Alex hated to run, but she hated bloody cancer with a far greater intensity.

She glanced at Superintendent Blake, who had recently made his return to work. She had missed his presence at the station. God, he could be cantankerous at times, but he was honest and he was fair, which were admirable traits in a world that often lacked these two seemingly uninspiring qualities. Eighteen months earlier he had been diagnosed with prostate cancer. It had hit his family hard; in particular, his two children who were aged eleven and twelve at the time. Treatment had followed. His doctors reported an encouraging response to the radiotherapy, but had advised him to take it easy and allow his body time to recover.

With typical Harry Blake pig-headedness, he had decided to ignore them.

Alex smiled at the thought of Chloe’s first encounter with the superintendent after he’d returned to work. It hadn’t been obvious at the time whether it had been more embarrassing for Harry or for Chloe, but it had provided Alex with amusement for the rest of the day. Chloe had transferred to the department during his time off, and upon his return Harry had mistaken her for an A-level student there on work experience – and Harry didn’t have much time for work experience.

The reception Chloe had received was less than welcoming, but amusing for everyone else. Harry, feeling it necessary to acknowledge the girl’s presence, had asked if she had any relatives at the station. Chloe, having realised the error of judgement he’d made, deadpanned that her dad was locked up in cell number four. It was the only time Alex had ever seen Harry’s face redden, but Chloe’s had matched it when she’d found out who she’d been speaking with.
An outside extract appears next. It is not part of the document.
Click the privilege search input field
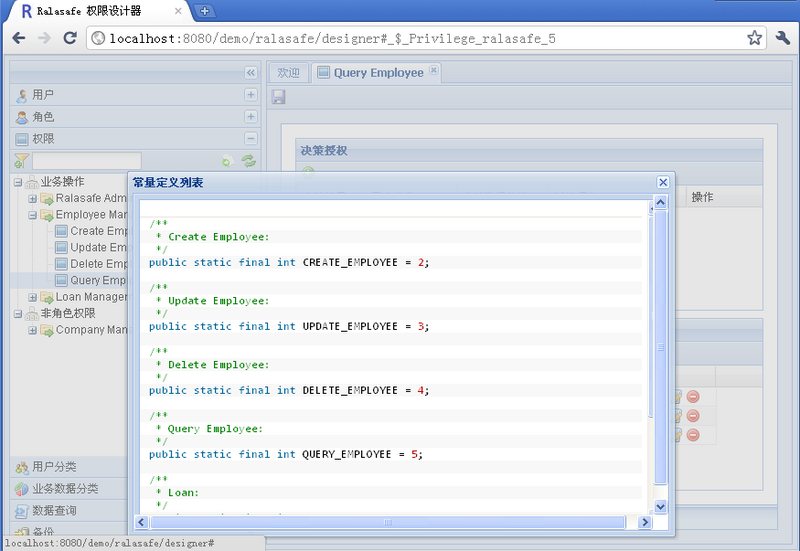(86, 161)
It was true that Chloe looked younger than her twenty-six years, but once Harry had got to know her, he quickly learned there was a lot more to the young woman than met the eye.
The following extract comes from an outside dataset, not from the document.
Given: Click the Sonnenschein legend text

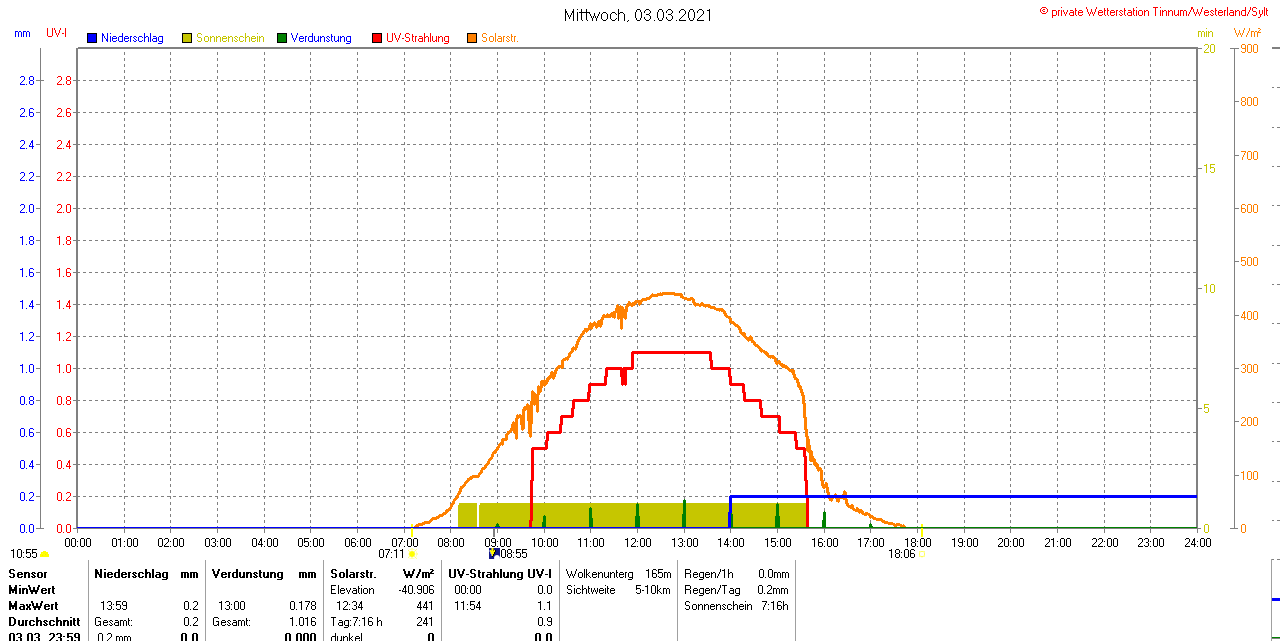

Alex had always thought there was more to be discovered, but Chloe kept her personal life just that. And Alex could understand that.

‘The North Gate entrance is right in the city centre,’ Harry said, snapping Alex from her thoughts. ‘That would mean someone drove along the main road and turned into the park whilst carrying a corpse in their vehicle.’

Alex felt sick at the thought. She had seen this poor girl only shortly after her body had been dragged up from the river. It was going to be a long time before she stopped seeing her.

She forced her thoughts back to the park. There were no events held in Cooper’s Field during the winter, so that eliminated one group of vehicles. The words ‘maintaining and managing water flow’ meant nothing to Alex, but she would need to find out exactly what was involved. As for the nursery and the gardens, were gardeners even employed during the winter months? It had always seemed to Alex to be a seasonal sort of job. She had planted daffodil bulbs in her front garden one year and had been rewarded the following spring with seven tiny flowers that had managed the course of a week before wilting and giving up. It really didn’t qualify her as an authority on the subject.

‘Let me find the street.’ Alex leaned across the desk and reached again for the keyboard. She searched for Boulevard de Nantes in Google Street View and located the place where a vehicle that might have transported the woman would have made its turn into the park. The access point was near a set of traffic lights, parallel with the pedestrianised top end of Queen Street, a popular shopping street in the middle of the city centre.

‘You’d think those traffic lights would have cameras,’ she said, ‘but possibly not. I’ll get on to it first thing in the morning, find out if they exist and whether the bloody things were actually turned on.’

And then what? she thought. The body had been in the water for anything up to two weeks, according to Helen Collier. Someone was going to have to sit through up to two weeks’ worth of CCTV footage in order to identify every vehicle that had entered the park during that time.